Creativity abounds in Tokyo—it’s the cement between the bricks of the city, and fuel for its people, constantly surrounded by new concepts and bright ideas. And yet, for all the unique art, fashion, and food that jostles for attention, it can be easy to grow numb, and over-saturated—the color, the noise, and the creativity blur together. We start tuning it out.
I thought about this as I walked the gentle, sloping roads towards Good People & Good Coffee. I wandered by the local park, peeking in through the closed windows of hair salons I thought might be cafes, and soaking up the quiet suburban life of Higashiyama. In the distance I heard the quiet echo of traffic along the expressway, neighborhood dogs barking, and kids bantering on the way to school.
At the top of one of these sloping roads was an apartment building, the first floor of which opened into a… garage? Indeed, it was so. Connected to this was a small white room filled with photos in black and white, and a counter at which I spied a man typing away at a laptop, hidden under a hat, occasionally checking some of the paperwork splayed out nearby.
I was looking at Good People & Good Coffee, and co-owner Makoto Ikeda. I peeked in through the garage doors, said hello, and introduced myself. I took a seat by the window, and amongst a modest collection of creative thoughts as photographed by Shota “Paulo” Shinjo, Ikeda talked coffee, art, lifestyle, and design.
He told me the space is meant to be a blend of work and lifestyle. He met barista Tomoshi Okamoto through their love of bicycles. They met up at the repair shop—talked bikes and music, hung out, drank coffee. They talked about opening their own place, and in late 2013, they did—complete with couches, gallery space, and coffee stand.
“We want Good People & Good Coffee to be approachable,” Ikeda said. “Coffee is an entry point to that. People have this image of art galleries as quiet spaces that are awkward to enter—we want to lose that. We want people to get a coffee, chill out, and soak up the art.”
I looked at the leather sofas and stools dotting the floor, and the tools hanging from the wall. I looked at the mish-mash of random paraphernalia—bike frames, old books, timber, and plaster Roman models. It didn’t feel like Tokyo. It felt like somewhere else. It felt more like Weezer’s rehearsal space right before they dropped the Blue Album—and there was comfort in that.
“Coffee is always around,” Ikeda continued. “It’s for people when they want to relax. I want art to feel the same way—I want people to have that creativity around them in a casual, everyday sense. And I want to keep surprising people with new and interesting exhibitions here in the gallery space.”
I wandered out to the coffee counter—a small window framed in timber and coffee goods. Okamoto stood behind it, brewing a cup of the house blend—Johnny B. Goode. He said it was their take on kissaten coffee—a French roast with a strong body and a clear aroma. He said Johnny B. Goode was a name that meant something to them; marked their generation by way of Back to the Future. It was a song with energy. It was a song about a kid who wanted to be someone. It was a style they wanted a coffee for. An expression of their concept, by way of a coffee blend. Their Tomando blend, alongside it, interprets a Third Wave experience.

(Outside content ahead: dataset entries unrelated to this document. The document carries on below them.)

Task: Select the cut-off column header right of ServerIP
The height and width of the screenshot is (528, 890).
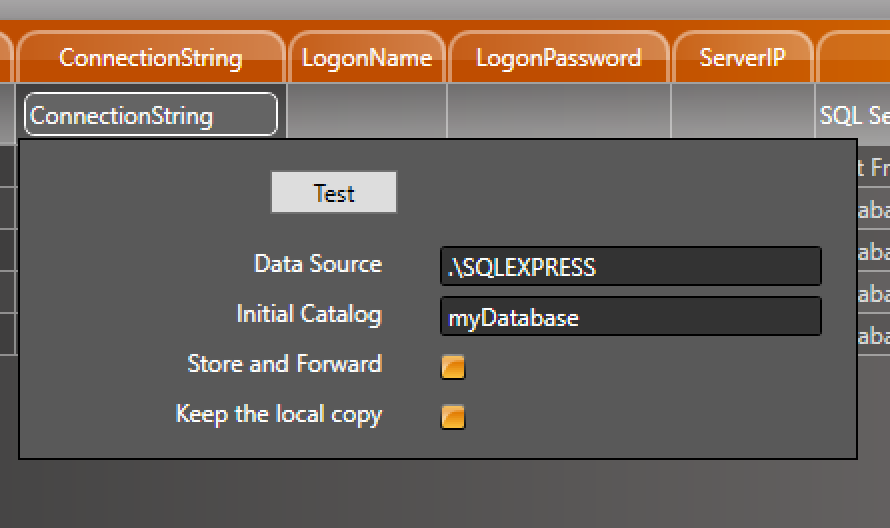Action: tap(855, 58)
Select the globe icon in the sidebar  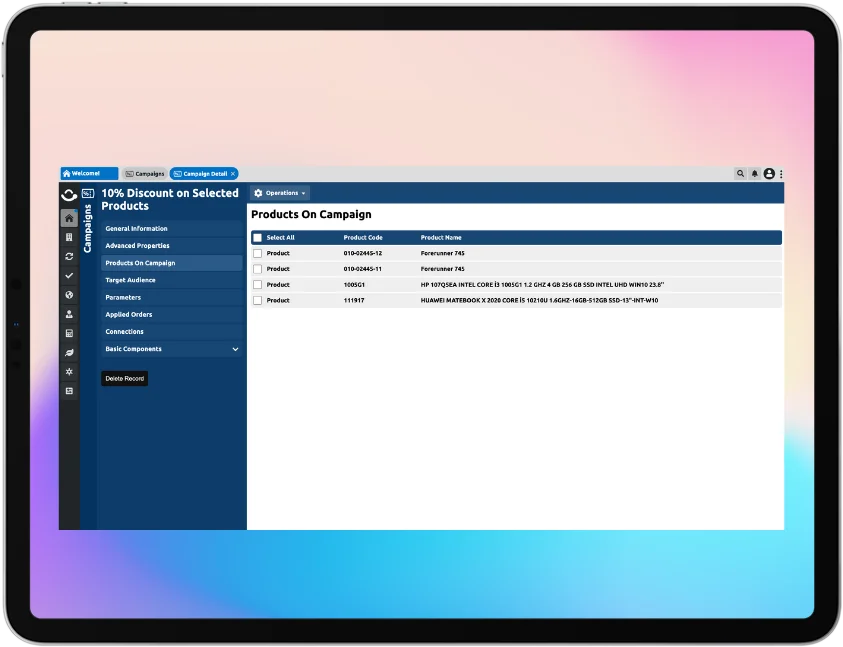(x=69, y=295)
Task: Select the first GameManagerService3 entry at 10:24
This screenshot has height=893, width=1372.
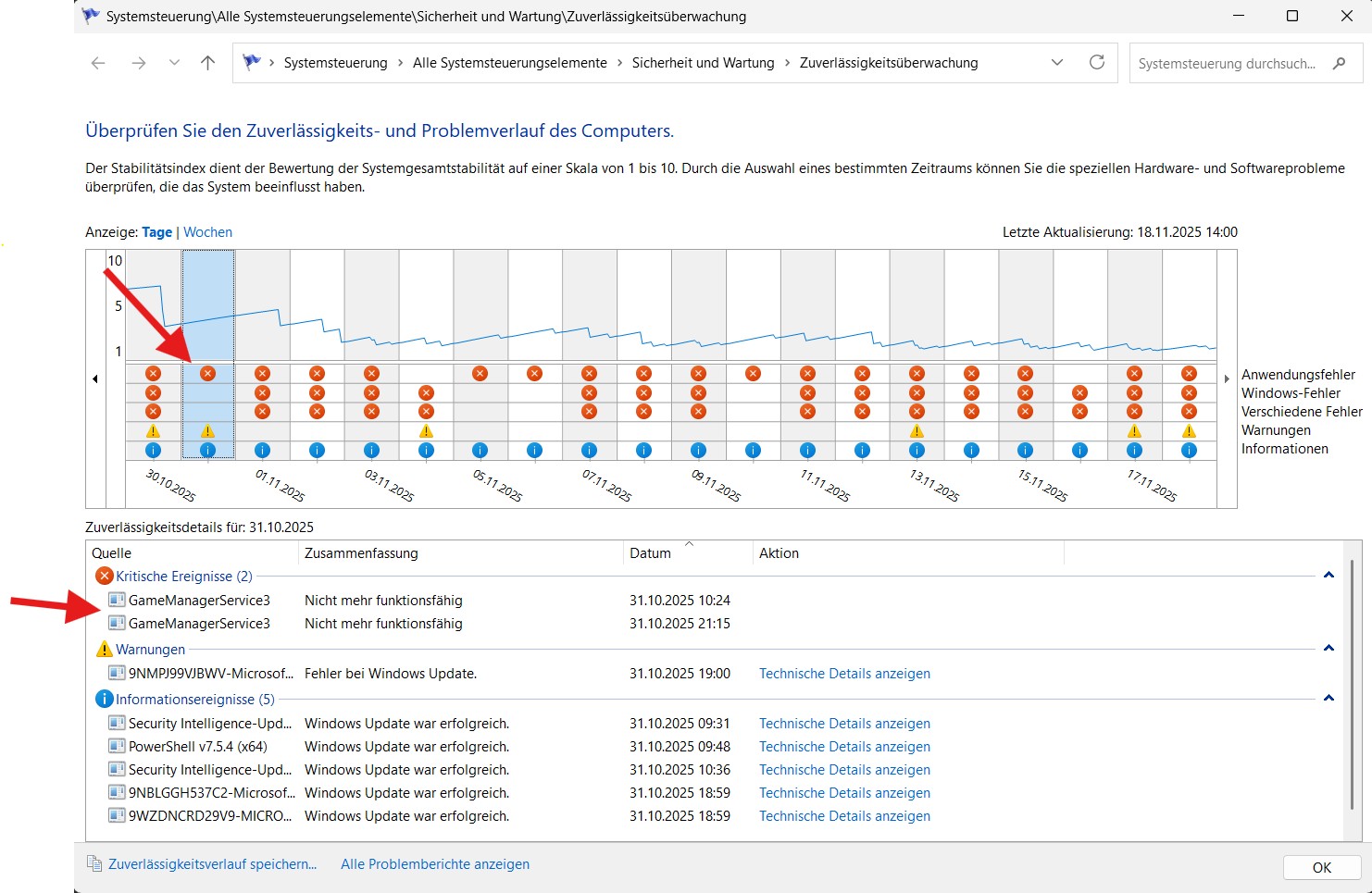Action: (x=199, y=601)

Okamoto talked quickly. His thoughts bounced off the walls, jumping from flat whites and cultural brewing styles to dark roasts and Third Waves, then to blends, single origins, and brewing coffee as making music—because isn’t it a little boring, listening to the same song every day?
“Each culture has a way they like to drink coffee,” he said, “and they’re all good. Recently, you could say it’s iced coffee. [Ikeda and I] love kissaten coffee. We wanted something you could only drink here in Japan. We like that. We like that style. We don’t want to focus on only one thing—one brewing style, one bean type—we want a variety of experiences. But ultimately, it’s our interpretation of these things, through our coffee, that makes it unique.”
Ikeda and Okamoto seemed to me like entirely different people. And yet, they were linked by strong threads of commonality—lifestyle, expression, and creativity. The two shared a passion for interpreting ideas through their own experience to achieve something new: whether it be a cup of coffee, shop design, or a particular gallery exhibition.
The more I thought about it, the more the suburban location made sense—outside of the colorful city centers, in the monochrome desert of the suburbs, creativity bursts with that much more color, and that much more vibrancy. It’s not oversaturated anymore; it’s refreshing. It draws in good people, and—at least here in Higashiyama—it links them through good coffee.